I knew the Hanson plans. Back in March 2016, I ordered their half marathon book. I bought a lot of running books in 2016 when I was sidelined with bad hip bursitis. I wanted to fix whatever I was doing wrong. I skimmed through the Hanson book when it arrived. I saw the mileage expected for half marathon training and immediately shelved it and didn’t even bother reading it. No way could I put down that kind of mileage and not end up injured or burnt out within a matter of days.
But speaking with Raquel at First Gear, my eyes were opened. Most new runners, specifically those who pick up the sport as adults, run their easy miles way too fast. And I think it’s for various reasons: slower running takes too much time, running fast is fun, the way to get faster is to run fast. Or new runners skip the easy runs all together, assuming the speedwork and the long runs will get them to their goal.
The seed was planted. Could I really run 30-40 miles each week? If my pace was slow enough, I just might be able to.
And after two weeks, I think I can! My legs are catching up. My shin splints from 2018 are gone. I have more energy than ever before. I feel like myself again. And more than that, I have fallen 100% head over heels in love with running.
I’m good at waking up. I’m bad at waking up and getting moving. I woke up at 4:55 a.m. when the dog alarm went off. My real alarm wasn’t set to go off for 5 more minutes. Sigh…our dogs are lucky they are cute.
I went back to bed after letting them out and breakfasting them, but I just laid there and checked my email. I should have gotten up and hopped on the trainer. But I hadn’t set it up the night before. It takes less than 5 minutes to set up, but I was so lazy and warm in my blankets.
I think I need to start setting the coffee pot in the morning. I was hungry this morning and opted for breakfast and iPhone staring instead of training. I think if I drink a little coffee and eat half a Picky Bar, I might be more motivated to work out.
I set her up at lunch so I have to get on her when I get home.
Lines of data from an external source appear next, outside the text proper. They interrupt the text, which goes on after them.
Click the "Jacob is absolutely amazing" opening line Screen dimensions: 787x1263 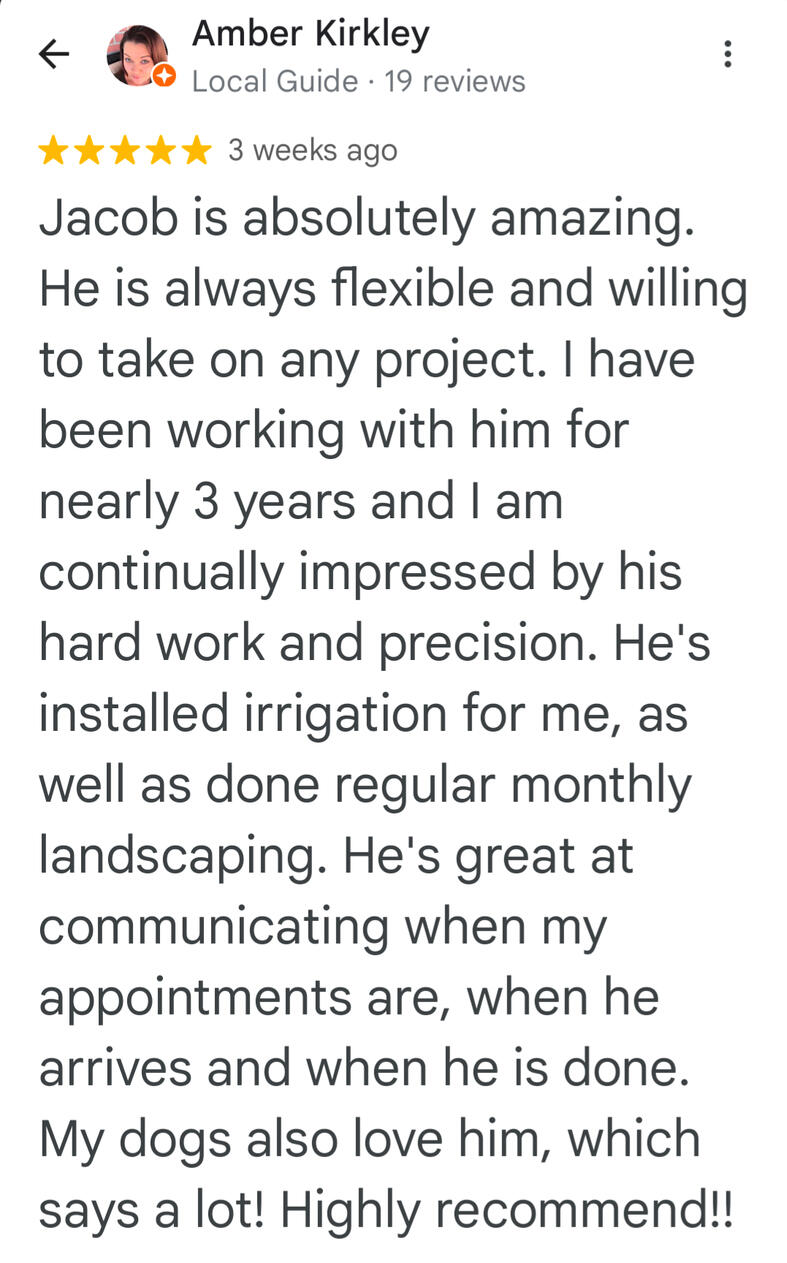[x=366, y=220]
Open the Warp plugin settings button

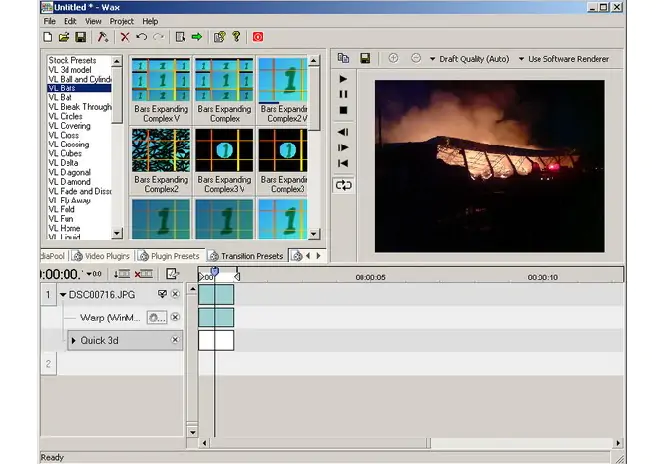(x=157, y=318)
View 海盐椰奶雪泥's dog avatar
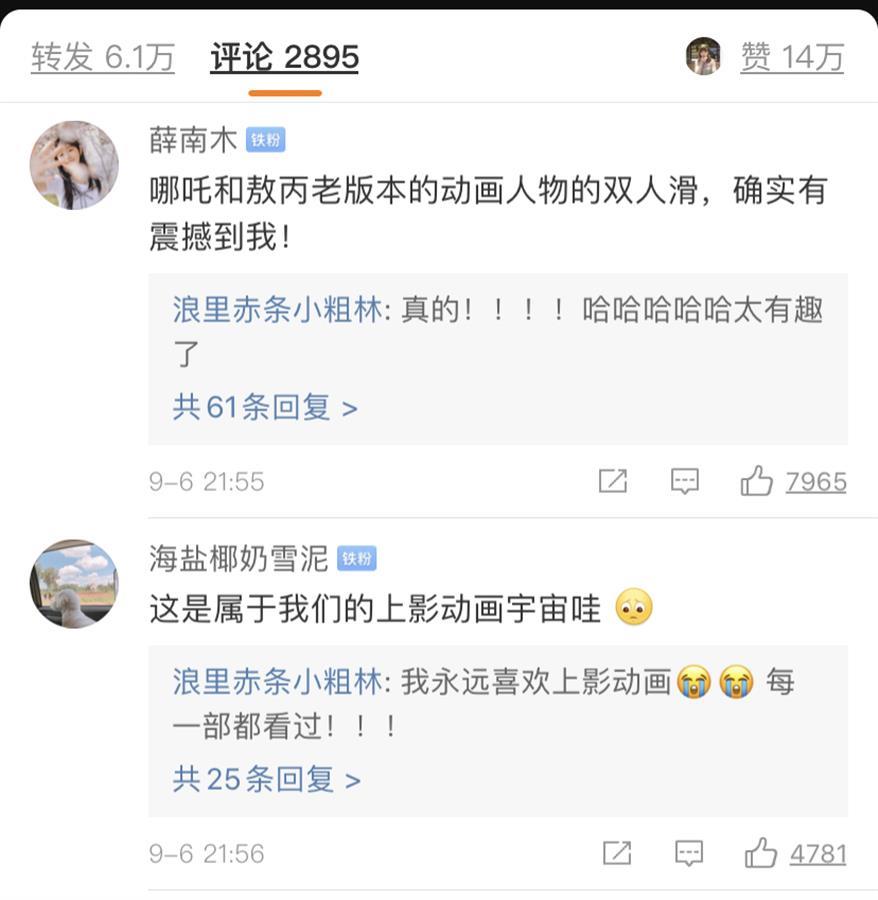Viewport: 878px width, 900px height. point(74,584)
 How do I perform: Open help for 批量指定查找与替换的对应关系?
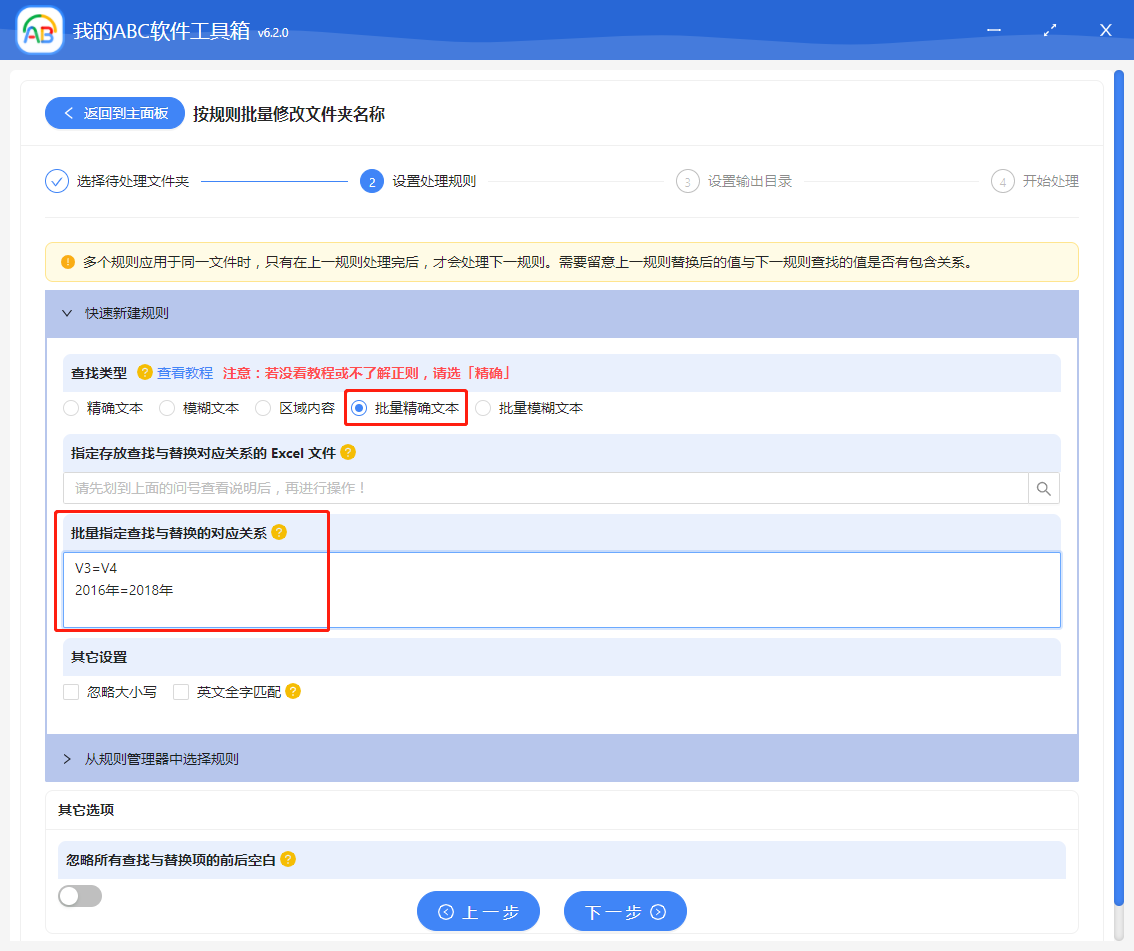(x=279, y=532)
I’m planning on making BBQ chicken in the instant pot for dinner which should let me get in the 45 minute bike I have on the schedule for the day. Remember…I said I would XT. I can’t let MYSELF down!
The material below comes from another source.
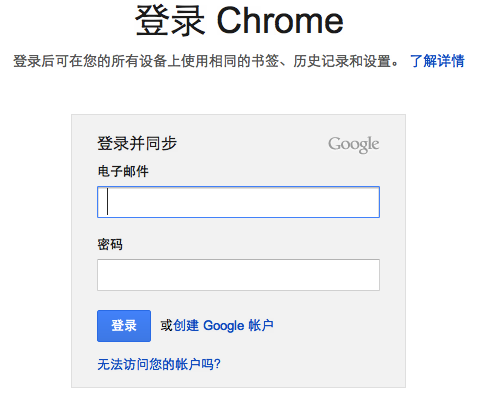This screenshot has height=395, width=478.
Task: Open the 创建 Google 帐户 link
Action: [223, 326]
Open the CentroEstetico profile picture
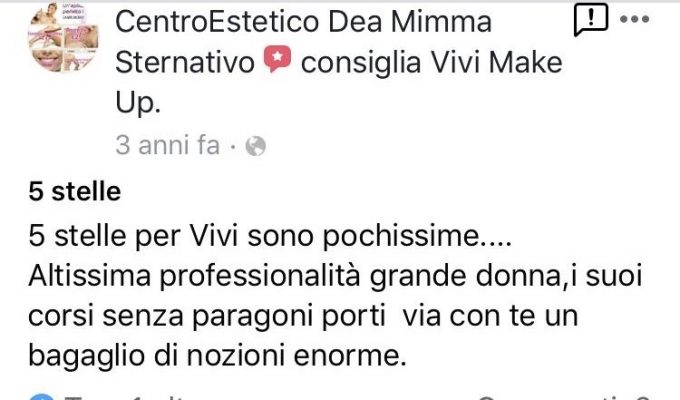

Training plan started today. I was supposed to do my first official easy 3, but my body had other ideas. Being a girl is stupid, by the way.
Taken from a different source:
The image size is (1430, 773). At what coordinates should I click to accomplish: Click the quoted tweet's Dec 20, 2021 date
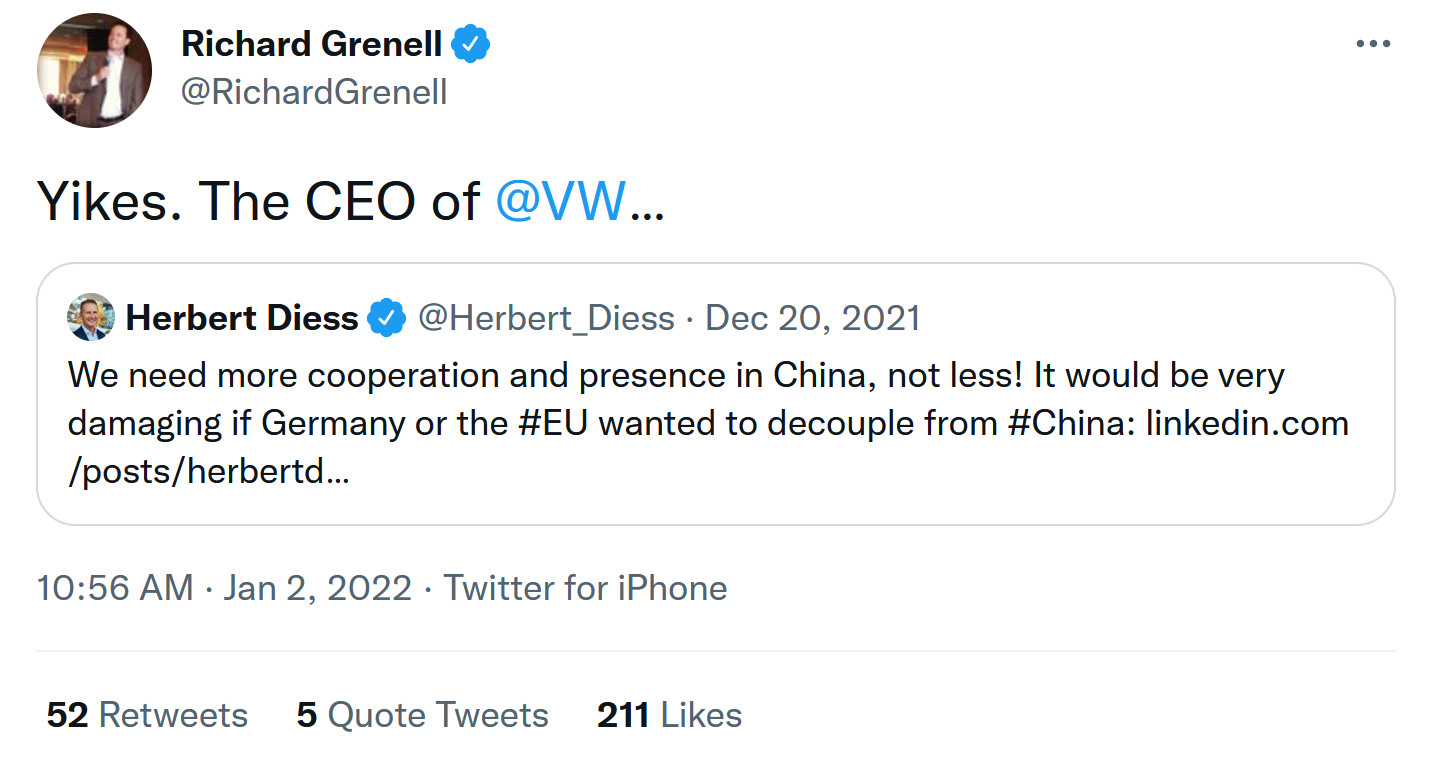812,318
So what am I training for? What happened to my fall half marathon? The answer…no fall half marathon. As hard as it was to admit, my shin splints completely sidelined the second half of my year. I had to abandon a fall half marathon and completing 1000 miles in a year. 2018 was a wash. In so many ways.
So what’s next? I signed up for the inaugural Chisholm Trail Half Marathon. It’s a new race in Wichita, and I’m looking forward to the course.
So the good news: 1. I have a plan. I used a combination of all of my favorite running plans. I’m focusing on heart rate and making sure the easy runs are EASY. 2. I am going to XT. I have a duathlon and at least one or two triathlons on the plan for the summer. This will force me to swim once a week and bike at least twice. No excuses. 3. Nutrition will play a role in my success. I am determined this time to get rid of the grief weight. I don’t need to treat my runs with food. I can treat myself with yoga, stretching, or some time with my family. Changing the mindset. 4. MEDITATION! Mindfulness is key to successful running. I’ve lost a bit of the passion for running, and I think it’s because I think TOO MUCH about it. I need to get back to the basics and run for the love of it, which means zenning out during the easy stuff.